→ What this task involves:
Search the records below for "will"; copy each line that has it.

** Records shown follows **

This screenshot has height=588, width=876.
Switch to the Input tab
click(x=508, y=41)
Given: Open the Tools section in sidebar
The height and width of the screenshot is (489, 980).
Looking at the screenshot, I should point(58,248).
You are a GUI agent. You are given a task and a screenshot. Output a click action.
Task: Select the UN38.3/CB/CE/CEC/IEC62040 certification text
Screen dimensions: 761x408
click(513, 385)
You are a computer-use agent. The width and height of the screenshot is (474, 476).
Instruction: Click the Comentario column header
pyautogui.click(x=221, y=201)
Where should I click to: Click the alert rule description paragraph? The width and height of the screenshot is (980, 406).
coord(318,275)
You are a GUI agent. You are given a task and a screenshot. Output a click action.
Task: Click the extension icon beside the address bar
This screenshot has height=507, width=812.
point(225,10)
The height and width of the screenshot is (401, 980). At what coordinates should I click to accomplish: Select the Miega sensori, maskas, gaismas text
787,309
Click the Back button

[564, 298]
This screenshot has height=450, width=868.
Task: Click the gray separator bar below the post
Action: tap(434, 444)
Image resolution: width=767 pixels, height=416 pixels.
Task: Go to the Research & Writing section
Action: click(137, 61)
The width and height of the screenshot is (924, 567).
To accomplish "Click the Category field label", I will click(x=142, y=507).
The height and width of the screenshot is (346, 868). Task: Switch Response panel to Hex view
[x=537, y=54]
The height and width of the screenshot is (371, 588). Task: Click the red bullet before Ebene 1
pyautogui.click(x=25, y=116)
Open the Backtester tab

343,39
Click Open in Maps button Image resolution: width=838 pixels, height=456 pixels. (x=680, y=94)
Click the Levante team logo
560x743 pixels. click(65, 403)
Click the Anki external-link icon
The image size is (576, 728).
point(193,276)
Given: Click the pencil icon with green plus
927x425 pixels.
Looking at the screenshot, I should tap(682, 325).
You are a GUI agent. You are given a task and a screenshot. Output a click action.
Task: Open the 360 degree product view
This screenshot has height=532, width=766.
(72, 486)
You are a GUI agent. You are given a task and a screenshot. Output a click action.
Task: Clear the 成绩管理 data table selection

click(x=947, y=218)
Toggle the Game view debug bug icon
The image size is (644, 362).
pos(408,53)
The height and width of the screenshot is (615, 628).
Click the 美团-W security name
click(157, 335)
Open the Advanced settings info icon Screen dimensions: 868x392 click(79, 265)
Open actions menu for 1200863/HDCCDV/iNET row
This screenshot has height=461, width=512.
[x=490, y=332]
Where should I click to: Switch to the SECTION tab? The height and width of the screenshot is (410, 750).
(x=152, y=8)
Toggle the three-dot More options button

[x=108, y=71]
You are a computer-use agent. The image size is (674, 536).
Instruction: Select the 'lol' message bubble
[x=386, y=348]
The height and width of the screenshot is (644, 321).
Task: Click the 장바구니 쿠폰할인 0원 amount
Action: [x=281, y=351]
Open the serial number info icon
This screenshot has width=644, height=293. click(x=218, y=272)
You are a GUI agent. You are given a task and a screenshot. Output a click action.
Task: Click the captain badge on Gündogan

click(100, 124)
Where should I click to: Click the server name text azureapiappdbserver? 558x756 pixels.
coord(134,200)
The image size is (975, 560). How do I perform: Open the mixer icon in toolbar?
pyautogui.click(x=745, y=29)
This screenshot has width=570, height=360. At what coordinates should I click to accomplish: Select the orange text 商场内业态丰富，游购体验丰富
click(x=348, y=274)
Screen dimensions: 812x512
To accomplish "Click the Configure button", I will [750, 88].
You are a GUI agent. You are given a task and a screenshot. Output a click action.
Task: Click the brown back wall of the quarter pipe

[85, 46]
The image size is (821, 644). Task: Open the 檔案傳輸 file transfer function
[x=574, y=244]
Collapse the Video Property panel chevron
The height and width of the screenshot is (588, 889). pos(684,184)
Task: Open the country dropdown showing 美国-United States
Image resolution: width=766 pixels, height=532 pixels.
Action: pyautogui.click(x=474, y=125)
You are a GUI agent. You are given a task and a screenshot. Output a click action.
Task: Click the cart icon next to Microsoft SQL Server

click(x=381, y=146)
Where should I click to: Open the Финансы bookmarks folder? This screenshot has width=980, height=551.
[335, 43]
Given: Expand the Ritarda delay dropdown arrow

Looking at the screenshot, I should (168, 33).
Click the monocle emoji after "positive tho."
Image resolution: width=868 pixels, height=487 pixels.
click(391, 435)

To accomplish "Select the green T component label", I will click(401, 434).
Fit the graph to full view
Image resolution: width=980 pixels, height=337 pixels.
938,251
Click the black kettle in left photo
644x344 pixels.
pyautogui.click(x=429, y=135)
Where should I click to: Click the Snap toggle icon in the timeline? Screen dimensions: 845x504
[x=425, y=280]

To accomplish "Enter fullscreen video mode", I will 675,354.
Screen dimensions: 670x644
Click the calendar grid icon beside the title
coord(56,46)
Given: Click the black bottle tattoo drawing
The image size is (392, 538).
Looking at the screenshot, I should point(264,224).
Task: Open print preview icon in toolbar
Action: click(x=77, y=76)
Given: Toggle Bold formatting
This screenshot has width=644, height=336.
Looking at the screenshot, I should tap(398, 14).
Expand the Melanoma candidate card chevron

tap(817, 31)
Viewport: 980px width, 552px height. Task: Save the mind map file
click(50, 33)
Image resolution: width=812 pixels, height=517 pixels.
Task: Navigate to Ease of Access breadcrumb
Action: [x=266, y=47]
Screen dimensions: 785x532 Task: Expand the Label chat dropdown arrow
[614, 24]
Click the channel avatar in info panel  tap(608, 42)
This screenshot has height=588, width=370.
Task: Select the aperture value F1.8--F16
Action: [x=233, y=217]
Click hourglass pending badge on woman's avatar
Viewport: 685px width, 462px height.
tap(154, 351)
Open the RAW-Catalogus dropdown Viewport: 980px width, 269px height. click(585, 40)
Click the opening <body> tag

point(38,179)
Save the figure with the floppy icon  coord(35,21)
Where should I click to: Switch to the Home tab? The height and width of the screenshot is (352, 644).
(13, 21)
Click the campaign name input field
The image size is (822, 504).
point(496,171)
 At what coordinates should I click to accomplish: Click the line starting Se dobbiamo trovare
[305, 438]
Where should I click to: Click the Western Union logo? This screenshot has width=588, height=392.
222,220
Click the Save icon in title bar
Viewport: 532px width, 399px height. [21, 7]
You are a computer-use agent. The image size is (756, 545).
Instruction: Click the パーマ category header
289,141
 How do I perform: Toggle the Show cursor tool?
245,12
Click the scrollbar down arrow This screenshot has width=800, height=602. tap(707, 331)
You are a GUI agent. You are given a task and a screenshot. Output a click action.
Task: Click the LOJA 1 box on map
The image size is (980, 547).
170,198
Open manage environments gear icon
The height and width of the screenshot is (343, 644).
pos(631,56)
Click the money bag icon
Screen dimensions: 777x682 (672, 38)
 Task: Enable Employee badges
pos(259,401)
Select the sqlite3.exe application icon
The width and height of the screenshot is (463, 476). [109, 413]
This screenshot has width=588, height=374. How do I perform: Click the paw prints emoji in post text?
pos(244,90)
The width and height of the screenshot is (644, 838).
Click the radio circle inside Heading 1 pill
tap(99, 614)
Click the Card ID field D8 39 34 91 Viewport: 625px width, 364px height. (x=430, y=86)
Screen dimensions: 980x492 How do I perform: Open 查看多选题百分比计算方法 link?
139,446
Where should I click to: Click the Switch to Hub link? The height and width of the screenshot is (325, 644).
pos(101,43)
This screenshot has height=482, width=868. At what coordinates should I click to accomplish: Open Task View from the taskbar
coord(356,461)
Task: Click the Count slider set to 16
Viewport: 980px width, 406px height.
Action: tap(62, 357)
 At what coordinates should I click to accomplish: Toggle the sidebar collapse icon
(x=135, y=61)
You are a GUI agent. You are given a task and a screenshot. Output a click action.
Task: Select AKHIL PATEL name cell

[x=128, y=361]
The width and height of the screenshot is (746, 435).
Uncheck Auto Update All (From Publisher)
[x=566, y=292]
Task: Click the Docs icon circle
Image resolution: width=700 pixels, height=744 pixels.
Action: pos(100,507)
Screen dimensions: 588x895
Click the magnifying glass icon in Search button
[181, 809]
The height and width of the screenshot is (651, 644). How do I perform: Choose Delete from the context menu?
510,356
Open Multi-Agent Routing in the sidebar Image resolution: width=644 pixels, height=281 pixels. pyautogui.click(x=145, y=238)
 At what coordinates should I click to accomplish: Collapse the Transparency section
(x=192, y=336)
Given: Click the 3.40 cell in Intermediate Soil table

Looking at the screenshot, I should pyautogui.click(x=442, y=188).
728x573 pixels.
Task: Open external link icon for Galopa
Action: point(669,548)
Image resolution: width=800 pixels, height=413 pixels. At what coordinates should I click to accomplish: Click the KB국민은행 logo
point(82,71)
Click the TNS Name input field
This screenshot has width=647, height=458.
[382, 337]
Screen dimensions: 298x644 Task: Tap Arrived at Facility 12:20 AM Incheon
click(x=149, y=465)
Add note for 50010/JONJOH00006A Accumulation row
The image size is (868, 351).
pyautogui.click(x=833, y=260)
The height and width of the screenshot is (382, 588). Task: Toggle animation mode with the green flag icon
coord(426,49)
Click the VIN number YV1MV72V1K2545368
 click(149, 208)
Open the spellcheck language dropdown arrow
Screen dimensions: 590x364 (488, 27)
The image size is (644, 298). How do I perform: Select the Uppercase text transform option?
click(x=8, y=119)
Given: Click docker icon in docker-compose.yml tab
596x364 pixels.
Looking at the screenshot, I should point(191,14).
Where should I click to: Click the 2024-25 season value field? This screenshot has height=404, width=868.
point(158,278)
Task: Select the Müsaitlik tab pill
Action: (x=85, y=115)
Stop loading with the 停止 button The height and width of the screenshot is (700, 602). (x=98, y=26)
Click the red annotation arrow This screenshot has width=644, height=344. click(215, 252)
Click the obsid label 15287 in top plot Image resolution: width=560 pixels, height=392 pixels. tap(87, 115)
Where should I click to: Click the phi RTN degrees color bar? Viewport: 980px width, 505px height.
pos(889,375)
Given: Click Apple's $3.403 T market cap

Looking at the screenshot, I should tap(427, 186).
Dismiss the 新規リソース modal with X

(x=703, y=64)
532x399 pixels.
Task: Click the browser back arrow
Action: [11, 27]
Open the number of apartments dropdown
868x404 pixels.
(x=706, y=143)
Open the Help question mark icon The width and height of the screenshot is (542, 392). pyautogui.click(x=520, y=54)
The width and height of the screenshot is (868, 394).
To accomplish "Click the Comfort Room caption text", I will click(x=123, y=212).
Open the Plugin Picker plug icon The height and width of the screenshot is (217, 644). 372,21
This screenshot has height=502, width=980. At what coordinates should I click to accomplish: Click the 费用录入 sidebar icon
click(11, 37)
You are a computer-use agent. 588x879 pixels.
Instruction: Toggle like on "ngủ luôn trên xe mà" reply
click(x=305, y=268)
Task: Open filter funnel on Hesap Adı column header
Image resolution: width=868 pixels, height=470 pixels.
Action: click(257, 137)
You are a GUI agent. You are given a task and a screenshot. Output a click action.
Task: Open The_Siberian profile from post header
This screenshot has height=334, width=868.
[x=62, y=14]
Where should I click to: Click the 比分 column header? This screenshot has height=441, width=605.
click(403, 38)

** End of Records shown **

→ Task result:
To accomplish "Click the Category field label", I will click(x=142, y=507).
To accomplish "Click the Configure button", I will [750, 88].
To accomplish "Select the green T component label", I will click(401, 434).
To accomplish "Enter fullscreen video mode", I will 675,354.
To accomplish "Click the Comfort Room caption text", I will click(x=123, y=212).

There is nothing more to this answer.